**Activity**
Give back, word for word, every line from the one containing "Task: Expand the All Contacts section header" to the end of the listing, and nothing more.

**The data**
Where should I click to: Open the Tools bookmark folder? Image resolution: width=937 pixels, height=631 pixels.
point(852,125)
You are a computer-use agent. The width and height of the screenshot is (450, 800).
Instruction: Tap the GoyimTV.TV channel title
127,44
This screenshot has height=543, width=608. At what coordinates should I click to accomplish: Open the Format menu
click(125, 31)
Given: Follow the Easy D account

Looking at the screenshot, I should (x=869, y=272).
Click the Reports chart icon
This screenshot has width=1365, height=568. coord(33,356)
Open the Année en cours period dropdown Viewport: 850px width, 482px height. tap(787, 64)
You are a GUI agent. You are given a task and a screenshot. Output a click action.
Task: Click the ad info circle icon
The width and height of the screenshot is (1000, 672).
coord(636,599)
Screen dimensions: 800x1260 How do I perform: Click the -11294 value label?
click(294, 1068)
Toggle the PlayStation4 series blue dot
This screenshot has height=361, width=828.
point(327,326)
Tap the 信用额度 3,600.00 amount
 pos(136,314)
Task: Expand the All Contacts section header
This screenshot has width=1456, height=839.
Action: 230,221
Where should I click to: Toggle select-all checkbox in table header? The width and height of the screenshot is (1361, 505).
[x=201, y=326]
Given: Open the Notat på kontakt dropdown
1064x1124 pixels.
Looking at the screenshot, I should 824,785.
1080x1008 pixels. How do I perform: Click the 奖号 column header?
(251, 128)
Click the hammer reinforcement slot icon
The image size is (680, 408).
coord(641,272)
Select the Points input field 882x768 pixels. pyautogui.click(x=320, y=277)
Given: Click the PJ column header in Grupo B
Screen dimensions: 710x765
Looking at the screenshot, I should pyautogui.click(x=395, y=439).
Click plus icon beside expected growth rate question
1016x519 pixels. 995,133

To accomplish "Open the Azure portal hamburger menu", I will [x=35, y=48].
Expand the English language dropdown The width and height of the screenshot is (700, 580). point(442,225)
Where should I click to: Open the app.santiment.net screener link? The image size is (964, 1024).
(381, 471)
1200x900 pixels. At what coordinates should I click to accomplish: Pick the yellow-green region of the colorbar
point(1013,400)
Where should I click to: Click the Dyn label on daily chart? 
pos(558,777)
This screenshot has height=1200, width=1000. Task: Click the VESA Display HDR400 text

**Answer section**
Task: Expand the All Contacts section header
This screenshot has width=1456, height=839.
Action: 230,221
Where should I click to: Toggle select-all checkbox in table header? The width and height of the screenshot is (1361, 505).
[x=201, y=326]
Given: Open the Notat på kontakt dropdown
1064x1124 pixels.
Looking at the screenshot, I should 824,785.
1080x1008 pixels. How do I perform: Click the 奖号 column header?
(251, 128)
Click the hammer reinforcement slot icon
The image size is (680, 408).
coord(641,272)
Select the Points input field 882x768 pixels. pyautogui.click(x=320, y=277)
Given: Click the PJ column header in Grupo B
Screen dimensions: 710x765
Looking at the screenshot, I should pyautogui.click(x=395, y=439).
Click plus icon beside expected growth rate question
1016x519 pixels. 995,133

To accomplish "Open the Azure portal hamburger menu", I will [x=35, y=48].
Expand the English language dropdown The width and height of the screenshot is (700, 580). point(442,225)
Where should I click to: Open the app.santiment.net screener link? The image size is (964, 1024).
(381, 471)
1200x900 pixels. At what coordinates should I click to accomplish: Pick the yellow-green region of the colorbar
point(1013,400)
Where should I click to: Click the Dyn label on daily chart? 
pos(558,777)
This screenshot has height=1200, width=1000. Task: Click the VESA Display HDR400 text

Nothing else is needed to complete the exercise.